In the book, the authors say the corporate strategy solution to the Innovator's Dilemma is to create separate organizations to deal with the challenger technology.  May it be through an acquisition or a spin-out company or possibly investing in a startup competitor, let a separate organization deal with it and ensure that your primary money making division is left alone.   By creating a separate management hierarchy with different goals and different profit models and different everything, that separate entity can succeed or fail on its own.  If mixed into the current organization, it's simply too difficult to manage.  Managers will always want to prioritize resources back to the primary profit maker and new technology just isn't given the attention that's needed.

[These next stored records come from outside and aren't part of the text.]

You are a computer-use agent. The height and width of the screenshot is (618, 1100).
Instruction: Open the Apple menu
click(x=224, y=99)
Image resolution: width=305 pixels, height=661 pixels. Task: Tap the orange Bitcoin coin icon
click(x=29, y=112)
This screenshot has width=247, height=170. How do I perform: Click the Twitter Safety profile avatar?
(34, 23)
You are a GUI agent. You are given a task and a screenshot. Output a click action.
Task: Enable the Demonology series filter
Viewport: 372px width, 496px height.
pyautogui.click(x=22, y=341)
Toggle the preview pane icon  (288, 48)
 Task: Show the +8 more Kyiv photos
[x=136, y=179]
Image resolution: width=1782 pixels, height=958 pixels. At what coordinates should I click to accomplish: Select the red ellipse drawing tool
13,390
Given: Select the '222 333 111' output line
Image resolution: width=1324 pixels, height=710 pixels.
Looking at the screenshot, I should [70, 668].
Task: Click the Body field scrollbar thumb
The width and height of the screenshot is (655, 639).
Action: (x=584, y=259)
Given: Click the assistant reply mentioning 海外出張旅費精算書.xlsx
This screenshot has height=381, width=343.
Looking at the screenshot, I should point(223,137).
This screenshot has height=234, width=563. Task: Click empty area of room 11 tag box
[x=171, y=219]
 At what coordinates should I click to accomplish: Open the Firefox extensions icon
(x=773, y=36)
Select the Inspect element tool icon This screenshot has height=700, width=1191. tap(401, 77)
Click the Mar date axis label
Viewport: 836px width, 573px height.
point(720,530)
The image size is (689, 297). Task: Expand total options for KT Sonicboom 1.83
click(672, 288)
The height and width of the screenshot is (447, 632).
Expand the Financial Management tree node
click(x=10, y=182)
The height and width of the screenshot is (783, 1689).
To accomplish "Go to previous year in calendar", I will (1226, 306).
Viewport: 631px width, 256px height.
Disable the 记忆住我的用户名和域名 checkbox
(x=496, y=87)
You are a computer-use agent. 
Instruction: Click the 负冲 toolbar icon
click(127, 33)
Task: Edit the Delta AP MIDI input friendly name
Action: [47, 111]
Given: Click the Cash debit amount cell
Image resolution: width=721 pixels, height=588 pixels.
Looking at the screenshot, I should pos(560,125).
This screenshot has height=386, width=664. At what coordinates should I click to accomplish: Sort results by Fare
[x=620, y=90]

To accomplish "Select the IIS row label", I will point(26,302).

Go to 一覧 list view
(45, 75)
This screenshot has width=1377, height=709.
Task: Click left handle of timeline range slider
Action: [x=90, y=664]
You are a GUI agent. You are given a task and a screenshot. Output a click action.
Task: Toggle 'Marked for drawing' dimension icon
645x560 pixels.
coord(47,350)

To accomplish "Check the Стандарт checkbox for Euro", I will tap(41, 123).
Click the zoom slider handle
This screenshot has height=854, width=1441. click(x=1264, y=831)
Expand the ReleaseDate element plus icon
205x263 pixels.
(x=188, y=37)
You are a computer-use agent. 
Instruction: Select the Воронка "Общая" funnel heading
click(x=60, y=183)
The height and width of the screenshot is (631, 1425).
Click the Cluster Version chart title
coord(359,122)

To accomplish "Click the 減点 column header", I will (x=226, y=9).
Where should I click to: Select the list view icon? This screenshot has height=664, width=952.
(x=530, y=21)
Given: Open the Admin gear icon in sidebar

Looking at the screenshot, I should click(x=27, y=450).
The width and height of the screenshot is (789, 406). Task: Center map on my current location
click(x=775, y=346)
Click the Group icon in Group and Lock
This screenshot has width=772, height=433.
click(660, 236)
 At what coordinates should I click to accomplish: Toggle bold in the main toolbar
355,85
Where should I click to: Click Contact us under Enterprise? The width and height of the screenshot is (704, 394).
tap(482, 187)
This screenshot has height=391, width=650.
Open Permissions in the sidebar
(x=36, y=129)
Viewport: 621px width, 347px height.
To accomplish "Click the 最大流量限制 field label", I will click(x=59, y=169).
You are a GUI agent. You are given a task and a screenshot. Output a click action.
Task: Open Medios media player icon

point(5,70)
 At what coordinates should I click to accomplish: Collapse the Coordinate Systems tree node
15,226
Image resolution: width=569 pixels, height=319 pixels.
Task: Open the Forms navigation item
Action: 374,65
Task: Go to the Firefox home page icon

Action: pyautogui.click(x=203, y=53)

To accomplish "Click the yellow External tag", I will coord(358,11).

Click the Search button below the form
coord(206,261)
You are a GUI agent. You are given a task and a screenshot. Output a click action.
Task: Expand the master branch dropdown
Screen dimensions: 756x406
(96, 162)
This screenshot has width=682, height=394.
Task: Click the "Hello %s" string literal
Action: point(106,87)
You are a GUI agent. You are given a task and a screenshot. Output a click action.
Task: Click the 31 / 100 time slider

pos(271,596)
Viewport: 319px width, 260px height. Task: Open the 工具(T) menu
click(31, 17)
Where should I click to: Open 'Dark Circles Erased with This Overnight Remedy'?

As I was reading the book, an analogy to this problem emerged in my head.  It related to employee retention at companies.  Employee retention in the tech arena is quite tough, as employees learn new skills or want to work on new projects or just want to move their career in a new direction.  With an ever changing technological landscape, it's natural that employees want to move on to new things to keep up with emerging technologies.

Their managers have to make a tough choice.

If you really need the employee to work on the project they're an expert in b/c it's super profitable or high priority, the employee may eventually decide the best way to try something new or different is to leave the company.

If you move the employee to work on a new project in the company to try and retain them, the current project where their skills/experience are needed suffers.

It's sort of like the Innovator's Dilemma.  Managers will naturally be biased to use their resources (in this case it's people) for their most profitable/important projects and/or goals.  Regardless of an employee's personal goals or interests, managers have their own goals to meet as well.  This action isn't malicious in anyway ... it's just natural.  As much as any manager wants to help an employee with their career goals, there will be natural (likely subconscious) bias involved.

So what's the solution?   How can we apply the Innovator's Dilemma solution to employee retention?  A separate organization or spin-out company certainly doesn't apply here.

However, a separated out internal transfer process is something that could work.

I remember not so long ago reading that Facebook  had an internal "internship" program for their full time employees.  Effectively, any full time employee could get a several month "internship" with another group if the group had an opening.

It was a healthy balance for Facebook's needs and helped with employee needs for retention.  The new group gets an engineer working right away instead of dealing with interviews, the engineer gets to see if they'll like it, the new group gets to see if the engineer works out, and there should be a backfill "internship" ready for the old group that just lost an engineer.  Facebook ends up retaining more employees than they would otherwise.

How did Facebook solve this with the "Innovator's Dilemma" solution?  To some extent they tried to remove management from the internal transfer process.  Because it's an "internship", their current management shouldn't be concerned that they are losing a person.  At worst they lose them for a few months.  In the time they lose them, another backfill internship may have trained up a replacement anyways.

Even for the Facebook example above, there are likely internal Facebook details that the article did not mention.  I don't want to suggest that their system is perfect.  However, there are steps that probably any organization can take to try and make things better and try to remove management from the process.  The idea that immediately came to mind is that every company can have a internal job posting site for potential internal transfers.  This is pretty common, but what this internal job posting site could do is list the contact information for the hiring manager.  Any employee with interest should be able to contact and talk to that hiring manager directly about the position and potential interview.  Any contact through their current management chain should just be skipped.